Segment Start: EXTRACTED TEXT

In Airedale, the House of Lords held that a doctor may withdraw care from a patient in a persistent vegetative state, with judicial approval. It is very important to note (which the Court did not) that in English law, the terms “murder” or “manslaughter” are defined not in a legislation but through case law. Hence, the House of Lords in Airedale had the power to state that under the English law of homicide, a positive act is required to constitute the actus reus. By virtue of Section 32, IPC, it was not open for the Indian Supreme Court to follow suit. 
Airedale also suffers in being an ill-reasoned judgment where the Law Lords took leaps of logic which defy explanation. It is no surprise that Airedale is a much criticized case (See for instance: J.M. Finnis, Bland: Crossing the Rubicon? 109 L.Q. Rev. 329 (1993); John Keown, Restoring Moral and Intellectual Shape to the Law after Bland, 113 L.Q. Rev. 482 (1997); Alexander Mc Call Smith, Euthanasia: The Strengths of the Middle Ground, 7 Med.L.Rev 194(1999)). More importantly, to arrive at its conclusions, Airedale relied on prior judgments of the House of Lords, based on English common law. These do not apply in the Indian context, since there are express Indian laws covering the field.
For example, in Airedale the Law Lords based their judgment primarily on whether a doctor’s act/omission will be illegal if s/he acts in the “best interests” of the patient. To do so, they relied on a previous decision of theirs in In Re F (1991). In that case, the Law Lords had held that providing treatment to an unconscious or mentally incompetent individual, without that person’s consent would not amount to assault or battery if it was in the patient’s “best interests” to do so. They used the principle of necessity to come to that conclusion. In Airedale, they extended this principle to ceasing treatment to a patient in a persistent vegetative state. However, this logic does not apply in the Indian context, since as we have argued earlier, unlike in the United Kingdom, the principle of necessity is codified in Section 92 of the Indian Penal Code, and it does not extend to causing death. Therefore in the Indian context the logic of In Re F cannot extend to the circumstances under consideration in Aruna Shanbaug.

Segment End: EXTRACTED TEXT
Segment Start: INFORMATION PROVIDED

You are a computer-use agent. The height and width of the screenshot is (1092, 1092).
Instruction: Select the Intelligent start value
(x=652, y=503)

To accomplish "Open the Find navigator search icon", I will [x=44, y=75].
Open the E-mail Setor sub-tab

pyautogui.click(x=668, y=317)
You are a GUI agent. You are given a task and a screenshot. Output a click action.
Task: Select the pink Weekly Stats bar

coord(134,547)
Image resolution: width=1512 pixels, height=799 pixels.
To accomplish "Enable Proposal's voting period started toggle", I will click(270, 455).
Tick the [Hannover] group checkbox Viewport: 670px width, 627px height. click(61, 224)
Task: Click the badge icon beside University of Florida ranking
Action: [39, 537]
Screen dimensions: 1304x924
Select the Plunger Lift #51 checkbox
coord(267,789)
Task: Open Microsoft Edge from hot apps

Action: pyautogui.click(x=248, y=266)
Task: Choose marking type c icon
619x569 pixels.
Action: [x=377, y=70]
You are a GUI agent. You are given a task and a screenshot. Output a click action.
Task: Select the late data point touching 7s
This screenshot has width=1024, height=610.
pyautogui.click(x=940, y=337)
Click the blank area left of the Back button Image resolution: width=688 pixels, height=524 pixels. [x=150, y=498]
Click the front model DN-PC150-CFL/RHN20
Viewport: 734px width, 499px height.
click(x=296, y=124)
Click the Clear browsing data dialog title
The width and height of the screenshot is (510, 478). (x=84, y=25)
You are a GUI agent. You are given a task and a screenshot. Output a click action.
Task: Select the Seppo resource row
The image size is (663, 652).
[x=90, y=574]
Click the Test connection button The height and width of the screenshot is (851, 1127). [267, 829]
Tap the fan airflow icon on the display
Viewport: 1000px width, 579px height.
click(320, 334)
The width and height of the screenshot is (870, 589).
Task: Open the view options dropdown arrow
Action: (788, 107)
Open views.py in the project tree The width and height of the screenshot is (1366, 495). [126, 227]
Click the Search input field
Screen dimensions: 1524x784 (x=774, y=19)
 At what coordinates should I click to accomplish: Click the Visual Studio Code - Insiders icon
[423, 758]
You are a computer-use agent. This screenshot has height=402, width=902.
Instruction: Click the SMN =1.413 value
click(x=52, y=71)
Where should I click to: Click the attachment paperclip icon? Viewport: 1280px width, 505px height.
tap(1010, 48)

Segment End: INFORMATION PROVIDED

**PARTS OF THE EXERCISE:**
(a) According to the passage on the Airedale ruling, where is the principle of necessity codified in Indian law?
(b) Please continue the passage on the Airedale ruling from its last sentence.
The records aren't needed for anything here.

**WRITTEN RESPONSES:**
(a) In Section 92 of the Indian Penal Code.

(b)
Thus, the Supreme Court in Aruna Shanbaug blindly relied on Airedale v. Bland, quoting extensively from the judgment and relying almost entirely on it, without considering that the law stated there is contrary to the Indian position. It also did not deal with the Indian statutory position at allto support its decision. Thus it engaged not in judicial borrowing, but in judicial imitation.
D: Legislating from the Bench 
The judgment ended with the Court adopting the Vishaka strategy of legislating on the issue till the legislature decides to deal with the matter. This strategy has become well entrenched in Indian law, but there is need for questioning it. By stepping into the shoes of the legislature in this manner, the court gives itself plenary legislative powers (as opposed to incidental powers of legislation that are a concomitant of adjudication) that does not appear to have much basis in constitutional theory or in law. By turning to the judiciary for legislative intervention instead of the legislature, this procedure not only creates democratic deficiencies but also weakens the entire structure of the democratic State. In this case itself, the Court requested a team of doctors to not only examine Ms. Shanbaug, but also give the court their views on euthanasia. The only other person that the Court heard, apart from the parties to the case, was the Court appointed amicus. The courtroom space privileges certain voices over others, and judges get to pick and choose whom they want to hear. It is not as if these dynamics are not present in the legislative process. The problem is that these dynamics are wired into the very structure of the court process. Are we then not better of trying to reinvigorate the legislative process rather than using courts as substitutes thereof?

Dr Aparna Chandra is an Assistant Professor of Law and Research Director, Centre for Constitutional Law, Policy and Governance at the NLU-D. She is also a part of the editorial committee for LAOT. Dr Mrinal Satish is a Professor of Law, and the Executive Director of the same Centre.